- Task instructions -
Records follow. Pull out every line that contains "computer".

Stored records
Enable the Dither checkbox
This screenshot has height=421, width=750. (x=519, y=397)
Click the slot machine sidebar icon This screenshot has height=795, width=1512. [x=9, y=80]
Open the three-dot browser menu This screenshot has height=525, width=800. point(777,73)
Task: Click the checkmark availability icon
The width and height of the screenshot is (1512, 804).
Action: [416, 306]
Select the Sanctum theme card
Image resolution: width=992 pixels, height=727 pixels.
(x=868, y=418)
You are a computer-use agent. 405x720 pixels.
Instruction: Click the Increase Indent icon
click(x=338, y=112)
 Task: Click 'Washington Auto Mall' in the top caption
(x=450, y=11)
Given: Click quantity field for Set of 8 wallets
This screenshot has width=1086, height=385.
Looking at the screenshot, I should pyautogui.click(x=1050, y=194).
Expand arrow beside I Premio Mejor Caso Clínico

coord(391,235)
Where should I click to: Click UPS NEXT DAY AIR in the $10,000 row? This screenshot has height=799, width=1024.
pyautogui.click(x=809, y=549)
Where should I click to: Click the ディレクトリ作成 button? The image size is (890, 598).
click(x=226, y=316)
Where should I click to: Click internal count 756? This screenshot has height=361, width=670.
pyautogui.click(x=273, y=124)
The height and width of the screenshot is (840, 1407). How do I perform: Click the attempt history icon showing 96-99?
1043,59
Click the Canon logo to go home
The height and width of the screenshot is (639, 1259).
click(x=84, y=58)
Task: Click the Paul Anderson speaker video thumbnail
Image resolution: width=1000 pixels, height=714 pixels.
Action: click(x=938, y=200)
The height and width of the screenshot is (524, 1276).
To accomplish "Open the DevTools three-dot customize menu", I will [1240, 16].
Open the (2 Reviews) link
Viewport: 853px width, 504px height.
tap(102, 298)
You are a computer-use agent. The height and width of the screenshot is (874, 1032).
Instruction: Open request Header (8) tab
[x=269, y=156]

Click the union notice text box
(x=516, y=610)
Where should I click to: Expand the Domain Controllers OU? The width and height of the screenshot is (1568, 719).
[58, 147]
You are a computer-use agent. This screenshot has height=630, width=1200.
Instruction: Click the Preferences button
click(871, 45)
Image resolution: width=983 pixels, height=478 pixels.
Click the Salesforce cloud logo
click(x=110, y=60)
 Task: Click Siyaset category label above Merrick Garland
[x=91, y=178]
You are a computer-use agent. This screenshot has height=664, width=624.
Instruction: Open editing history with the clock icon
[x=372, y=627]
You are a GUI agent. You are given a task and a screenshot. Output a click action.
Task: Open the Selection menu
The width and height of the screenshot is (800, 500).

- Response -
You are a computer-use agent. 405x720 pixels.
You are a computer-use agent. The height and width of the screenshot is (874, 1032).
You are a computer-use agent. This screenshot has height=630, width=1200.
You are a computer-use agent. This screenshot has height=664, width=624.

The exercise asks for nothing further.